Plenty of people feel intuitively that the world is getting bigger and evolving toward a single network in which cultural or linguistic misunderstandings will dissolve, but this counter-intuitive book offers a different vision. It breaks away from the generally accepted idea of a digital globalisation that goes beyond territory and borders. Surprising though it may be, the internet does not abolish traditional geographical limits, erode cultural identities or erase linguistic differences: it endorses them.

This territorialised aspect of the internet will probably become even more pronounced in years to come, as a result of more widespread access to the web and to smartphones. The future of the internet is not global, it is rooted in single territories. It is not globalised but localised. In fact we should stop thinking in terms of a single, capitalised “Internet” but rather of plural lower case “internets” – and that is how I will write it in this book. My subject is: the diversity of internets.
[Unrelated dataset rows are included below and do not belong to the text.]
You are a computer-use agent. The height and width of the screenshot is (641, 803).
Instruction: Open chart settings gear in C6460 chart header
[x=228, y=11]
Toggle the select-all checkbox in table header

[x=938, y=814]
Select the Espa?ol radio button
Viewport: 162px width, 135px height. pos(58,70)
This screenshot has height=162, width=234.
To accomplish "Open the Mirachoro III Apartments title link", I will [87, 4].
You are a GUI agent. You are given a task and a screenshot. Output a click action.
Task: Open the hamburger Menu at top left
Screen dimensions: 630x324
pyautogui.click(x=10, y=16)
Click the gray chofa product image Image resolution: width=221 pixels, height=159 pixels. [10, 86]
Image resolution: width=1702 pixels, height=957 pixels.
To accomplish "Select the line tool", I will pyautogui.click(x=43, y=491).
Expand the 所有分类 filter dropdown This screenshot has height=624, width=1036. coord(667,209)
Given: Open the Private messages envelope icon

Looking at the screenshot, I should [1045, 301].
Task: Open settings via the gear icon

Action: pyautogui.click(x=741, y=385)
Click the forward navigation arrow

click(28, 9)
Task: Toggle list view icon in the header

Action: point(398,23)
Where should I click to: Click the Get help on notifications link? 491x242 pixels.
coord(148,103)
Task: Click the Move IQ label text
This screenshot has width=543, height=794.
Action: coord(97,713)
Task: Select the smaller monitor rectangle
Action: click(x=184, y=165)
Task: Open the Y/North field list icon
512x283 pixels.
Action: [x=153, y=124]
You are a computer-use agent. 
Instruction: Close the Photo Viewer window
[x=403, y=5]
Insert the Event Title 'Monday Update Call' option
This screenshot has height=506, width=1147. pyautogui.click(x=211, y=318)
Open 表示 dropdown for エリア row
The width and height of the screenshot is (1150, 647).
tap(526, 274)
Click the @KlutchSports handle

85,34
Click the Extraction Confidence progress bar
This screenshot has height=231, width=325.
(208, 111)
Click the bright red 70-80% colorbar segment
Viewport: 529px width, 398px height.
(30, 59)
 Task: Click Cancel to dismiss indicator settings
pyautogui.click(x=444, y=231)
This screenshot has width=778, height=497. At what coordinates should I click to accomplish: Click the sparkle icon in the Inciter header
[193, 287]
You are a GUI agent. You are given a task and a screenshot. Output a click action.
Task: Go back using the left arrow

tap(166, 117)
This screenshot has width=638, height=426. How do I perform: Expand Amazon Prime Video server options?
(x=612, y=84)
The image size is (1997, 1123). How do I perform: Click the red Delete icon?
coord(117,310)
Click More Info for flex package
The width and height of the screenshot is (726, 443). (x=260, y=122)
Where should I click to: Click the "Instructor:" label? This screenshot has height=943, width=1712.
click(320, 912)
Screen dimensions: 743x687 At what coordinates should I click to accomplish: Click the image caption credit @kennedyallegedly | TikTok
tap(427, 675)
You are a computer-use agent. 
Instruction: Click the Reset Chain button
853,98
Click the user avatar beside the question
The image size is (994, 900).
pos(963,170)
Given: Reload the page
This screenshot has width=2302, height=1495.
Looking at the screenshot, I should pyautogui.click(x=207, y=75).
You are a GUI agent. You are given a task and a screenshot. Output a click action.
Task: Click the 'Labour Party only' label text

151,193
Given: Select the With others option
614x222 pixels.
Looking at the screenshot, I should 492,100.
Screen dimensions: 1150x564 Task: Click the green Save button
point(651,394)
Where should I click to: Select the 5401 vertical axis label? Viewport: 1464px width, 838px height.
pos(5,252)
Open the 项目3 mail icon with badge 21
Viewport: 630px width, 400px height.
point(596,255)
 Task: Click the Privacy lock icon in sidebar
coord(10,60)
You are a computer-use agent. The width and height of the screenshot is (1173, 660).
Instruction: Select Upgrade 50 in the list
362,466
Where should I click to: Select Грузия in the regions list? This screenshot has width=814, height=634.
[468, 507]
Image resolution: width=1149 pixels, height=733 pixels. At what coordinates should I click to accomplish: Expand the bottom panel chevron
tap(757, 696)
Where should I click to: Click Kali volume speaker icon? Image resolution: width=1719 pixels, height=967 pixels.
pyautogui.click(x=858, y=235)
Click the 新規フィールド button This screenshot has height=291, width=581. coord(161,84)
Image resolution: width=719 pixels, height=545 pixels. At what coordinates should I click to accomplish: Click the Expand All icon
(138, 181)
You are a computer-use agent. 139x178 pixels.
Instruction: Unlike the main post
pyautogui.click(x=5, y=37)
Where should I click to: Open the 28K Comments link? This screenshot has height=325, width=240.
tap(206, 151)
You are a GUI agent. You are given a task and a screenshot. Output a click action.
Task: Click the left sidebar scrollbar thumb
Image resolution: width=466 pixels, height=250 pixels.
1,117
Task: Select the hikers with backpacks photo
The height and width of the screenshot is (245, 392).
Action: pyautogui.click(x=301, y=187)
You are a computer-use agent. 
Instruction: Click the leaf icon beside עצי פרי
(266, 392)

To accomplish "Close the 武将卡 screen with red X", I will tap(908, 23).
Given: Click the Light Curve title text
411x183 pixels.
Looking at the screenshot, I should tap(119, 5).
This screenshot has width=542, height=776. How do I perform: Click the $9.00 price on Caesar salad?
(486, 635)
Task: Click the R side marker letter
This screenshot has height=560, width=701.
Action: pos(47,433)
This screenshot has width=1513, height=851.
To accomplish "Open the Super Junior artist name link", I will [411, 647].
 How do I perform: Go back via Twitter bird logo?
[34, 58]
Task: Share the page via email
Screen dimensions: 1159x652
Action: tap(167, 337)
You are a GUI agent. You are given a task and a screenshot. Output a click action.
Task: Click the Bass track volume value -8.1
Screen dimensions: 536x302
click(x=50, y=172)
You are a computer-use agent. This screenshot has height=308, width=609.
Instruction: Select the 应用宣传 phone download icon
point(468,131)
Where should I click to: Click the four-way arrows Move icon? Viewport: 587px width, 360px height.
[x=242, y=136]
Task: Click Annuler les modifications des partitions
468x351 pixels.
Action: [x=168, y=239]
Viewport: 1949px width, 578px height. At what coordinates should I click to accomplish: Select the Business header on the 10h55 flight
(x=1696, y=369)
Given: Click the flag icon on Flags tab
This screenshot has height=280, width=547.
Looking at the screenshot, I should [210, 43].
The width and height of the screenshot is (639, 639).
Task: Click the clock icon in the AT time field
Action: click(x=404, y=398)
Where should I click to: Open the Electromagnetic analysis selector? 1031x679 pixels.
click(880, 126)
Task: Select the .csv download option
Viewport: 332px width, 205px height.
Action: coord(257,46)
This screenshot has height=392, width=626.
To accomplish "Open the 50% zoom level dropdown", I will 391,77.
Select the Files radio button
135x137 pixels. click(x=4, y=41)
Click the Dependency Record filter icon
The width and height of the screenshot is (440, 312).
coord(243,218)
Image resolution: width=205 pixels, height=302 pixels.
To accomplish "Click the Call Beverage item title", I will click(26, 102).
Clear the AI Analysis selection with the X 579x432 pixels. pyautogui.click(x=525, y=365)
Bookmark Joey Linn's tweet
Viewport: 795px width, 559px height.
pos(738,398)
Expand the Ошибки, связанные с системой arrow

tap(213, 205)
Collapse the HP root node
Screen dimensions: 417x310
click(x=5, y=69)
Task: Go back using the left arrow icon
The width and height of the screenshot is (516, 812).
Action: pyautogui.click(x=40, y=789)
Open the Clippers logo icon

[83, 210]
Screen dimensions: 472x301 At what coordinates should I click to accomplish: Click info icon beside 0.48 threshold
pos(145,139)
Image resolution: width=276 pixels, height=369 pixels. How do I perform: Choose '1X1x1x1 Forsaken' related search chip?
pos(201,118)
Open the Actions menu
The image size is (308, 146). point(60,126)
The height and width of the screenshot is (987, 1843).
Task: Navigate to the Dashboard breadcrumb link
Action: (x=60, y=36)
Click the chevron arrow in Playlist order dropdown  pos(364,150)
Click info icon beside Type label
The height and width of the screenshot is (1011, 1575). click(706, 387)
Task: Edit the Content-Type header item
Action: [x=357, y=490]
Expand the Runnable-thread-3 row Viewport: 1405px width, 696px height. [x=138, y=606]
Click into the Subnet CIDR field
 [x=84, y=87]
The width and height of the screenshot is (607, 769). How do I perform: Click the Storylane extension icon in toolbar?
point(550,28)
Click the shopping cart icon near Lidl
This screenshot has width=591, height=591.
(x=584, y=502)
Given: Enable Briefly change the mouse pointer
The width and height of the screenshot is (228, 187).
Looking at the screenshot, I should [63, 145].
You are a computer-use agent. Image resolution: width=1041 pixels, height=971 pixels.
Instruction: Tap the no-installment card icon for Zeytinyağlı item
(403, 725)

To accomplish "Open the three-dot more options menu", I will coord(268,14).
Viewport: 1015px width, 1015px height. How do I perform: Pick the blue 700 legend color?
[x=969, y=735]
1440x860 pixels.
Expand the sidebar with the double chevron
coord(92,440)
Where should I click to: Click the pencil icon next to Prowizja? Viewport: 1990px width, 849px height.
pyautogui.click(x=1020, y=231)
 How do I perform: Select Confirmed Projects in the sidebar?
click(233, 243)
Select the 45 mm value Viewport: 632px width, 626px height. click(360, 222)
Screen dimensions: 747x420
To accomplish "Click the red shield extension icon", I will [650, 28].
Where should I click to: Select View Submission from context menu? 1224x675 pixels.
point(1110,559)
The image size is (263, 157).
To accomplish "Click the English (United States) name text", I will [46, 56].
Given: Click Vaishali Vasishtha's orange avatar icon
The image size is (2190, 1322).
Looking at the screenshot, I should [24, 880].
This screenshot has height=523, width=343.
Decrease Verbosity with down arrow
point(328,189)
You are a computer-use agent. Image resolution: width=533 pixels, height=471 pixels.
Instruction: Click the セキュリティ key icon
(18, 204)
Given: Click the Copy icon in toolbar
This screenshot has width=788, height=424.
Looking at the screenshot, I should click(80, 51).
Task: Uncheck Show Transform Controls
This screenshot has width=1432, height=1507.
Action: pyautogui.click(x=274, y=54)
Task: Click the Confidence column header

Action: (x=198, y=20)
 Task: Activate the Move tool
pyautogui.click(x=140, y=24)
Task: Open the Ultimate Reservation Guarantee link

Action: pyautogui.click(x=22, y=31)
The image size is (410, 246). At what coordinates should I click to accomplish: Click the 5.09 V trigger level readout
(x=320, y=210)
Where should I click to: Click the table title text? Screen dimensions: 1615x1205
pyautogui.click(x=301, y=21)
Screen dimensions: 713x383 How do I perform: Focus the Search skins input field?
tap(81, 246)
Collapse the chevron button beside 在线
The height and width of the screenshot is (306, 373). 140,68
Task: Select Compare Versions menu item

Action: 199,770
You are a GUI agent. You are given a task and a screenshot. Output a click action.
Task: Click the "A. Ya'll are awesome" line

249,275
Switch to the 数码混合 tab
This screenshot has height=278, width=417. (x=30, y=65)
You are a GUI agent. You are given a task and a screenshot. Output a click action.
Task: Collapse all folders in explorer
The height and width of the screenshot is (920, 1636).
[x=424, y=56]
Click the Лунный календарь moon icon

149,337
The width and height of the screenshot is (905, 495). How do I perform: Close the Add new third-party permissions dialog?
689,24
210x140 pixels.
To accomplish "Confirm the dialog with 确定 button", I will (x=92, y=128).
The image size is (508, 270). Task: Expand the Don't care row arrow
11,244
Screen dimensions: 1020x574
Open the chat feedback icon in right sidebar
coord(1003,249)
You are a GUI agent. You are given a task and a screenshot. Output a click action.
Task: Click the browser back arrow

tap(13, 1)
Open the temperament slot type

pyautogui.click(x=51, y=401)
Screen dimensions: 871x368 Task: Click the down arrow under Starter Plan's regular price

THIS NEW CONCEPT OF THE WEB allows for a “smarter” world than we can imagine. The diversity of internets, the vagaries of different countries, languages and cultures all have their place in the digital world. The web is not hostile to identities, local peculiarities and languages, neither is it against “cultural differences”, nor diversity. That is the great discovery made by this book, the good news it brings. The move to digitisation does not increase uniformity; it does not lead to a mainstream unity, no more than cultural globalisation does. In fact, it is a far more complex globalisation phenomenon than was thought, and, on those grounds alone, the legitimate fear that it elicits warrants discussion and perhaps putting into perspective. For those who live in fear of losing their identity as a result of globalisation and the technological revolution (and these are legitimate fears), this book shows that they must not be pessimistic. And that the scenario they envisage is an unlikely one.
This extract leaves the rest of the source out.